Just earlier this week (in this previous post) I referred to a research paper on res judicata and how the development of collective litigation procedures in various European jurisdictions is arguably one factor in the easing of recognition concerns of US courts. But what good are procedures if not put to use? That in turn is the concern of the two authors of the paper Will Aggregate Litigation Come to Europe?. From the abstract:
European thinking on the topic appears to have reached consensus on two points… the second [being that] whatever form European aggregate litigation takes, it will not replicate American class action litigation with its domination by entrepreneurial plaintiffs’ attorneys. […] Drawing on America’s long history of collective enforcement, we… ask whether Europe will adopt the incentives and institutional arrangements necessary to make aggregate litigation an effective remedy. Our concern is that Europe’s revulsion at accepting the reality of legal enforcement as an entrepreneurial activity may leave the incipient reforms without the necessary agents of implementation.
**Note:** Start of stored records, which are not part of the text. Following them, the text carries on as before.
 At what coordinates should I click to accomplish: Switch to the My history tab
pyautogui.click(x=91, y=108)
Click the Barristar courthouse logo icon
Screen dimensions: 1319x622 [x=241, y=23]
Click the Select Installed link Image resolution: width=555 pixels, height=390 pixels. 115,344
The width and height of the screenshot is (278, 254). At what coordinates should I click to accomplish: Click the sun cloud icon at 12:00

As Prof. Samuel Issacharoff and Prof. Geoffrey P. Miller (both of NYU) point out, “it is all well and good to lay down railroad track and invest in a stock of modern trains [b]ut someone has to drive the train.”
WV&Z can only speculate how long it will be until a European court, in a collective action brought exclusively in its own jurisdiction, “notes that class counsel were clearly not motivated entirely by notions of charity and a pursuit of justice for its own sake” before awarding the lawyers who brought the case an “adequate award” in the amount of, say, $31,500,000 in fees plus expenses.
With thanks to Mass Tort Litigation Blog for spotting the paper (posted on SSRN 10 November), picked up by Point of Law and discussed by the D&O Diary and thanks to The 10b-5 Daily for the link to the order concerning attorneys’ fees in the The Coca-Cola Company securities litigation.